Problem requirements: Copy out the listing below, keeping every character as is.

Exercise material:
★ ★ ★ ★ ★ ★ ★
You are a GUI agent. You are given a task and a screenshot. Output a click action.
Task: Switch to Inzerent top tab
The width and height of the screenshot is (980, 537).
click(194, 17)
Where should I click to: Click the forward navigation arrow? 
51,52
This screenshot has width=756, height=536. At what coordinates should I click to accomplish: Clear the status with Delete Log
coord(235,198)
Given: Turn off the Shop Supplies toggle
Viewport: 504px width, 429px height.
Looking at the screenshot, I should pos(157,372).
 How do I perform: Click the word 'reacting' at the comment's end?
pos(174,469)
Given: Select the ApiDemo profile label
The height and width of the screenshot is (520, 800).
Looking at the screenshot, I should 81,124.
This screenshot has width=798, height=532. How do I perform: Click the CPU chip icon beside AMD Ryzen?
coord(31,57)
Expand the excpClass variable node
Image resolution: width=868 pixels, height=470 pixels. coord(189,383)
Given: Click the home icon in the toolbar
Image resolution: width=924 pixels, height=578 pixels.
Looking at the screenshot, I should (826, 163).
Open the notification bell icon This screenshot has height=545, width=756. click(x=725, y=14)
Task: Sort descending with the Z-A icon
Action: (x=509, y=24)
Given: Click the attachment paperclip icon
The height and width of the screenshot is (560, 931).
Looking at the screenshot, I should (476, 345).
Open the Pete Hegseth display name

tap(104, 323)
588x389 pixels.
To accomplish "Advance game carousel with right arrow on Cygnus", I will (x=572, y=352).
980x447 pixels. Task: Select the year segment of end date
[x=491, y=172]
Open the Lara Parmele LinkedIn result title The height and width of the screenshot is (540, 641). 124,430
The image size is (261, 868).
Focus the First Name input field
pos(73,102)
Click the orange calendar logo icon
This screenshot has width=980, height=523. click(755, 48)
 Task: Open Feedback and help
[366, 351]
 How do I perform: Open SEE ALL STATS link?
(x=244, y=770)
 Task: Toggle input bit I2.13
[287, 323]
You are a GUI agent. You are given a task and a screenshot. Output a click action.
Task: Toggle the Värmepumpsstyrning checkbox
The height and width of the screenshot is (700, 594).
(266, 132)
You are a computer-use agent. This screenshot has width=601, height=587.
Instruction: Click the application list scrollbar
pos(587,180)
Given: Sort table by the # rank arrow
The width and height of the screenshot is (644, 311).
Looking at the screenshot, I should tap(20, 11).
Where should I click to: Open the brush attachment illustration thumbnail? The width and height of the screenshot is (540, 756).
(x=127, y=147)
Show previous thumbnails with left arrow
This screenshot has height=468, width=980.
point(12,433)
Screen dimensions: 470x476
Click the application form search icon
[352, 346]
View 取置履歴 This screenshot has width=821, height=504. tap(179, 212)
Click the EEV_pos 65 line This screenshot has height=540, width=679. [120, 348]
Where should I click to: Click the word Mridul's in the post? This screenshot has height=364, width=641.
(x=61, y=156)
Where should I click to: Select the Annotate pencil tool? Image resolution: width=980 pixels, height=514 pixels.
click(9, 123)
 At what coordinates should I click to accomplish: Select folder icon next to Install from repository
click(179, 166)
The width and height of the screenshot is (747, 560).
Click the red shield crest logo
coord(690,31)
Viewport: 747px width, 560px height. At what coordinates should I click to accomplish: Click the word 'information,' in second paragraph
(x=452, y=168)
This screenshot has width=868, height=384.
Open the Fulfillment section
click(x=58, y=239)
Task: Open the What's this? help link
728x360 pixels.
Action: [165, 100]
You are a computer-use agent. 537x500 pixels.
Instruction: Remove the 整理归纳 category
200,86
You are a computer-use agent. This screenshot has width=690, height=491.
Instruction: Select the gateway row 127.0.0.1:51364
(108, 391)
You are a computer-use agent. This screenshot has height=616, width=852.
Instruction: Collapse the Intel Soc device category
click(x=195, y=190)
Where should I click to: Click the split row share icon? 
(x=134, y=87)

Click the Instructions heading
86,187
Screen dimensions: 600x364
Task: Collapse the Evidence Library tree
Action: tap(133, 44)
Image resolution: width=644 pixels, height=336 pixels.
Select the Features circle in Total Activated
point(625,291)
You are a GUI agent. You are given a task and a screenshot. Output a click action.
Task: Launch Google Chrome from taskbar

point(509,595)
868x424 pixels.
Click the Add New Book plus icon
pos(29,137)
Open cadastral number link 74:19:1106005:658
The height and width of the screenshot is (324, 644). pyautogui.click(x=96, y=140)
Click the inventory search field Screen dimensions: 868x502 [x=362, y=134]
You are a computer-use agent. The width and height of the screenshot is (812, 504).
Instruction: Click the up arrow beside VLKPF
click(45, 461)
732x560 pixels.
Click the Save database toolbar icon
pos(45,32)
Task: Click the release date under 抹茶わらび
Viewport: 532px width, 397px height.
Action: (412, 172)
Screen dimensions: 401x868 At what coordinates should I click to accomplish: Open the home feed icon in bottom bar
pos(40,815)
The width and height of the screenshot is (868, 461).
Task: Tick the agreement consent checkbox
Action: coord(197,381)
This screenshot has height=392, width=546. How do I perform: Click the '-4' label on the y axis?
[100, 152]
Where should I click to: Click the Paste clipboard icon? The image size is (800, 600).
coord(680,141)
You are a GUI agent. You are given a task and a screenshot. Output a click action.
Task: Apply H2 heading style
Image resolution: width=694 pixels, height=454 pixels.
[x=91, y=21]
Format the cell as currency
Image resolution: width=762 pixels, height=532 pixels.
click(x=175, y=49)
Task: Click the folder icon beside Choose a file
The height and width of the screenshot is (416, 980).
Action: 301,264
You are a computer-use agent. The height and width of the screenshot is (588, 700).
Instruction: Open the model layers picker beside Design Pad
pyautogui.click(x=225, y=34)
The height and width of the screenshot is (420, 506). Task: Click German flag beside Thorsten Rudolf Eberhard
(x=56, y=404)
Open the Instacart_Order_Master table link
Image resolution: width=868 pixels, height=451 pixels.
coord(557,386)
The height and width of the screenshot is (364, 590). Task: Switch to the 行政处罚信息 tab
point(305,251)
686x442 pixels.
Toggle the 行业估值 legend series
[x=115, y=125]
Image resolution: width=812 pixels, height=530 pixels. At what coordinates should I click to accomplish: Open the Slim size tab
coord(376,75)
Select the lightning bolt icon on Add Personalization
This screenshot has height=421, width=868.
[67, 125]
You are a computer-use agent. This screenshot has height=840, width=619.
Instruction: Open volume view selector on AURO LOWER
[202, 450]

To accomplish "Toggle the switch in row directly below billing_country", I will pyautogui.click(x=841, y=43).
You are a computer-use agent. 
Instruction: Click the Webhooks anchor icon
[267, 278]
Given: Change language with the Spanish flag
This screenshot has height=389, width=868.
★ ★ ★ ★ ★ ★ ★
Result of the exercise:
You are a GUI agent. You are given a task and a screenshot. Output a click action.
Task: Switch to Inzerent top tab
The width and height of the screenshot is (980, 537).
click(194, 17)
Where should I click to: Click the forward navigation arrow? 
51,52
This screenshot has width=756, height=536. At what coordinates should I click to accomplish: Clear the status with Delete Log
coord(235,198)
Given: Turn off the Shop Supplies toggle
Viewport: 504px width, 429px height.
Looking at the screenshot, I should pos(157,372).
 How do I perform: Click the word 'reacting' at the comment's end?
pos(174,469)
Given: Select the ApiDemo profile label
The height and width of the screenshot is (520, 800).
Looking at the screenshot, I should 81,124.
This screenshot has width=798, height=532. How do I perform: Click the CPU chip icon beside AMD Ryzen?
coord(31,57)
Expand the excpClass variable node
Image resolution: width=868 pixels, height=470 pixels. coord(189,383)
Given: Click the home icon in the toolbar
Image resolution: width=924 pixels, height=578 pixels.
Looking at the screenshot, I should (826, 163).
Open the notification bell icon This screenshot has height=545, width=756. click(x=725, y=14)
Task: Sort descending with the Z-A icon
Action: (x=509, y=24)
Given: Click the attachment paperclip icon
The height and width of the screenshot is (560, 931).
Looking at the screenshot, I should (476, 345).
Open the Pete Hegseth display name

tap(104, 323)
588x389 pixels.
To accomplish "Advance game carousel with right arrow on Cygnus", I will (x=572, y=352).
980x447 pixels. Task: Select the year segment of end date
[x=491, y=172]
Open the Lara Parmele LinkedIn result title The height and width of the screenshot is (540, 641). 124,430
The image size is (261, 868).
Focus the First Name input field
pos(73,102)
Click the orange calendar logo icon
This screenshot has width=980, height=523. click(755, 48)
 Task: Open Feedback and help
[366, 351]
 How do I perform: Open SEE ALL STATS link?
(x=244, y=770)
 Task: Toggle input bit I2.13
[287, 323]
You are a GUI agent. You are given a task and a screenshot. Output a click action.
Task: Toggle the Värmepumpsstyrning checkbox
The height and width of the screenshot is (700, 594).
(266, 132)
You are a computer-use agent. This screenshot has width=601, height=587.
Instruction: Click the application list scrollbar
pos(587,180)
Given: Sort table by the # rank arrow
The width and height of the screenshot is (644, 311).
Looking at the screenshot, I should tap(20, 11).
Where should I click to: Open the brush attachment illustration thumbnail? The width and height of the screenshot is (540, 756).
(x=127, y=147)
Show previous thumbnails with left arrow
This screenshot has height=468, width=980.
point(12,433)
Screen dimensions: 470x476
Click the application form search icon
[352, 346]
View 取置履歴 This screenshot has width=821, height=504. tap(179, 212)
Click the EEV_pos 65 line This screenshot has height=540, width=679. [120, 348]
Where should I click to: Click the word Mridul's in the post? This screenshot has height=364, width=641.
(x=61, y=156)
Where should I click to: Select the Annotate pencil tool? Image resolution: width=980 pixels, height=514 pixels.
click(9, 123)
 At what coordinates should I click to accomplish: Select folder icon next to Install from repository
click(179, 166)
The width and height of the screenshot is (747, 560).
Click the red shield crest logo
coord(690,31)
Viewport: 747px width, 560px height. At what coordinates should I click to accomplish: Click the word 'information,' in second paragraph
(x=452, y=168)
This screenshot has width=868, height=384.
Open the Fulfillment section
click(x=58, y=239)
Task: Open the What's this? help link
728x360 pixels.
Action: [165, 100]
You are a computer-use agent. 537x500 pixels.
Instruction: Remove the 整理归纳 category
200,86
You are a computer-use agent. This screenshot has width=690, height=491.
Instruction: Select the gateway row 127.0.0.1:51364
(108, 391)
You are a computer-use agent. This screenshot has height=616, width=852.
Instruction: Collapse the Intel Soc device category
click(x=195, y=190)
Where should I click to: Click the split row share icon? 
(x=134, y=87)

Click the Instructions heading
86,187
Screen dimensions: 600x364
Task: Collapse the Evidence Library tree
Action: tap(133, 44)
Image resolution: width=644 pixels, height=336 pixels.
Select the Features circle in Total Activated
point(625,291)
You are a GUI agent. You are given a task and a screenshot. Output a click action.
Task: Launch Google Chrome from taskbar

point(509,595)
868x424 pixels.
Click the Add New Book plus icon
pos(29,137)
Open cadastral number link 74:19:1106005:658
The height and width of the screenshot is (324, 644). pyautogui.click(x=96, y=140)
Click the inventory search field Screen dimensions: 868x502 [x=362, y=134]
You are a computer-use agent. The width and height of the screenshot is (812, 504).
Instruction: Click the up arrow beside VLKPF
click(45, 461)
732x560 pixels.
Click the Save database toolbar icon
pos(45,32)
Task: Click the release date under 抹茶わらび
Viewport: 532px width, 397px height.
Action: (412, 172)
Screen dimensions: 401x868 At what coordinates should I click to accomplish: Open the home feed icon in bottom bar
pos(40,815)
The width and height of the screenshot is (868, 461).
Task: Tick the agreement consent checkbox
Action: coord(197,381)
This screenshot has height=392, width=546. How do I perform: Click the '-4' label on the y axis?
[100, 152]
Where should I click to: Click the Paste clipboard icon? The image size is (800, 600).
coord(680,141)
You are a GUI agent. You are given a task and a screenshot. Output a click action.
Task: Apply H2 heading style
Image resolution: width=694 pixels, height=454 pixels.
[x=91, y=21]
Format the cell as currency
Image resolution: width=762 pixels, height=532 pixels.
click(x=175, y=49)
Task: Click the folder icon beside Choose a file
The height and width of the screenshot is (416, 980).
Action: 301,264
You are a computer-use agent. The height and width of the screenshot is (588, 700).
Instruction: Open the model layers picker beside Design Pad
pyautogui.click(x=225, y=34)
The height and width of the screenshot is (420, 506). Task: Click German flag beside Thorsten Rudolf Eberhard
(x=56, y=404)
Open the Instacart_Order_Master table link
Image resolution: width=868 pixels, height=451 pixels.
coord(557,386)
The height and width of the screenshot is (364, 590). Task: Switch to the 行政处罚信息 tab
point(305,251)
686x442 pixels.
Toggle the 行业估值 legend series
[x=115, y=125]
Image resolution: width=812 pixels, height=530 pixels. At what coordinates should I click to accomplish: Open the Slim size tab
coord(376,75)
Select the lightning bolt icon on Add Personalization
This screenshot has height=421, width=868.
[67, 125]
You are a computer-use agent. This screenshot has height=840, width=619.
Instruction: Open volume view selector on AURO LOWER
[202, 450]

To accomplish "Toggle the switch in row directly below billing_country", I will pyautogui.click(x=841, y=43).
You are a computer-use agent. 
Instruction: Click the Webhooks anchor icon
[267, 278]
Given: Change language with the Spanish flag
This screenshot has height=389, width=868.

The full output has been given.